Neil took a chance and rolled across the open doorway. The soldiers reacted too slowly, spraying gunfire after he crossed the opening. Bullets smacked into the floor, walls, and ceiling, filling the air with dust and chunks of debris. Neil grabbed the door and threw it shut.

He moved to lock it, a mistake. As he reached across and grasped the handle, another barrage tore through the thin door, poking dozens of holes in a random pattern across the surface. Two bullets ripped through his arm, leaving similar holes in his coat sleeve. Blood welled at the edges.

Neil shouted through clenched teeth and just managed to lock the door before collapsing against the wall. He tried to put pressure on the wound, only to advance his torment to a whole new level. His entire left arm felt on fire.

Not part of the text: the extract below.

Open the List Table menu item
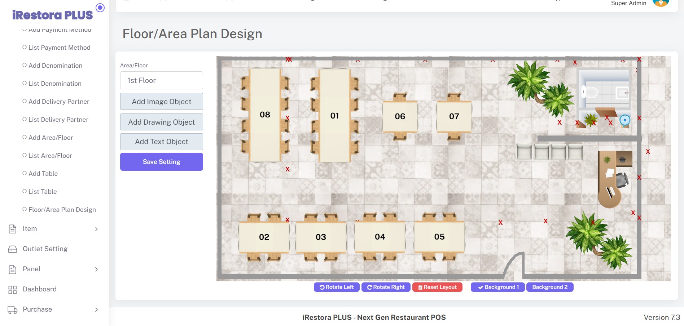 (43, 192)
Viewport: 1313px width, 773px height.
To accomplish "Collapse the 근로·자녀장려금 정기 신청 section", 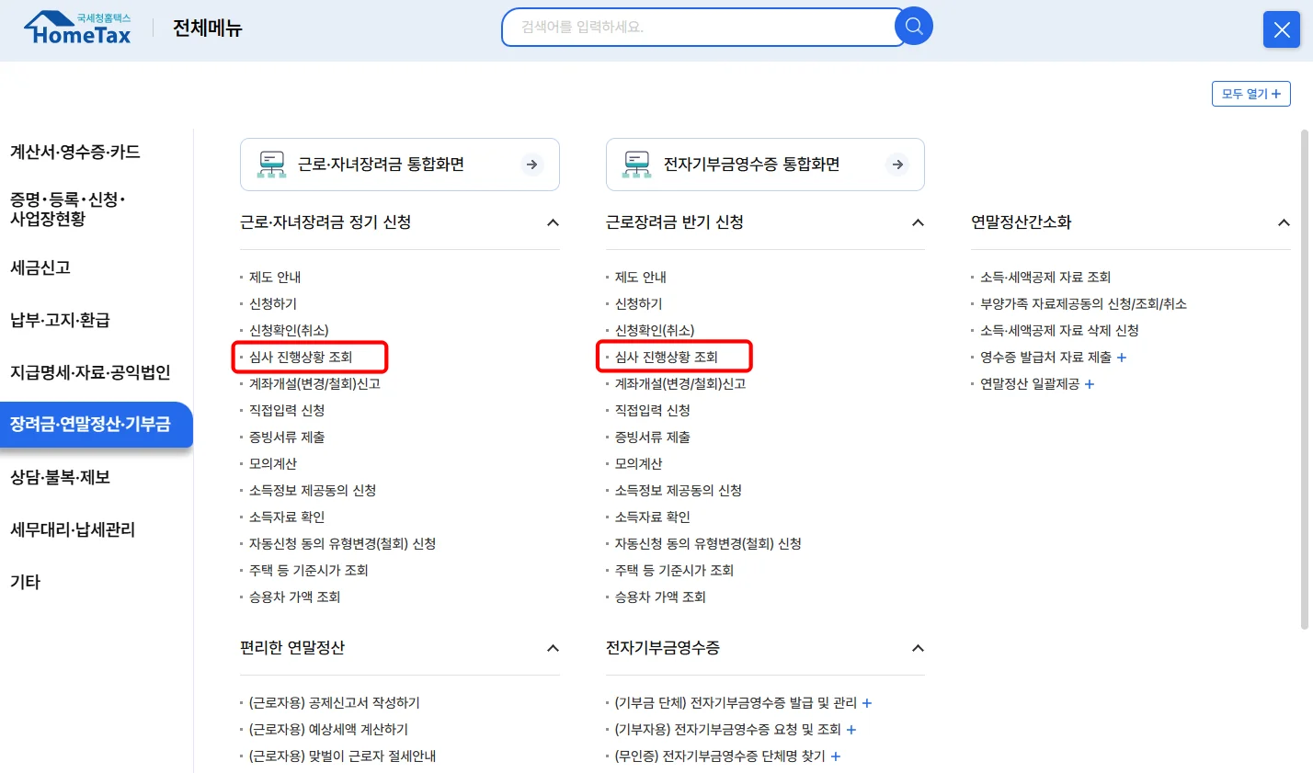I will [553, 222].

More bullets punched holes in the door, or thudded into the thicker wall, failing to puncture it but making no less of a racket.

The console. It’s all that matters now, you fool!

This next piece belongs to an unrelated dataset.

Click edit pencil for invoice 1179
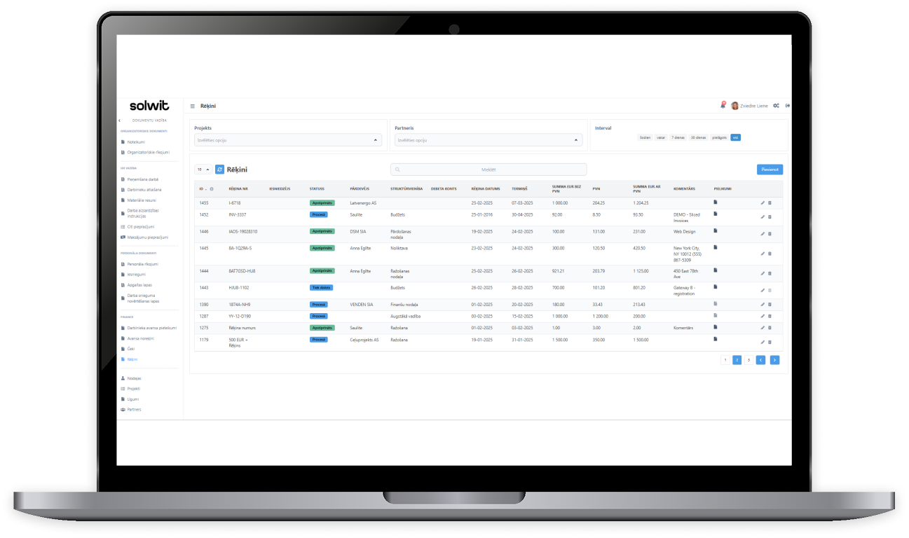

Neil heard his own voice as if it were one of his teachers, shouting at him for some flub in school. The phantom voice managed to break through the pain that clouded his mind. He pushed himself to his feet, gritting his teeth every time his left arm moved. Blood soaked through his shirtsleeve and coat now, pooling on the floor below him. He ignored it. The console.

He could hear boots beyond the door—a lot of them. “Bring enough troops to take down an old man, Warthen?” he shouted, forcing his legs to carry him back to the safe. It seemed so far.

The response came swiftly. “We didn’t start this, Mr. Platz, and you know it.”

Not Warthen’s voice. Neil laughed aloud. “What, Alex couldn’t make it? Sent you to do his dirty work, is that it?”

“You can end this now, Neil. Give up.”

“What’s your name, son?”

A pause. “Jarred Larsen.”

Neil reached the console and used his one good hand to type in his passphrase. The screen came alive.

“All right,” Neil said in a raised voice, “I’m coming out. Hold your fire.”

Forced to use just one arm, Neil accessed the information he’d been waiting to share with Tania. He selected the data and pushed it into a terse message, addressed it to her.

Then he opened a new message. He addressed it to Zane. Subject: “If I die.”

“Platz?” Jarred shouted from the other side of the door. “You’ve got three seconds, then we’re coming in.”

Grunting through pain, Neil began to tap out a confession.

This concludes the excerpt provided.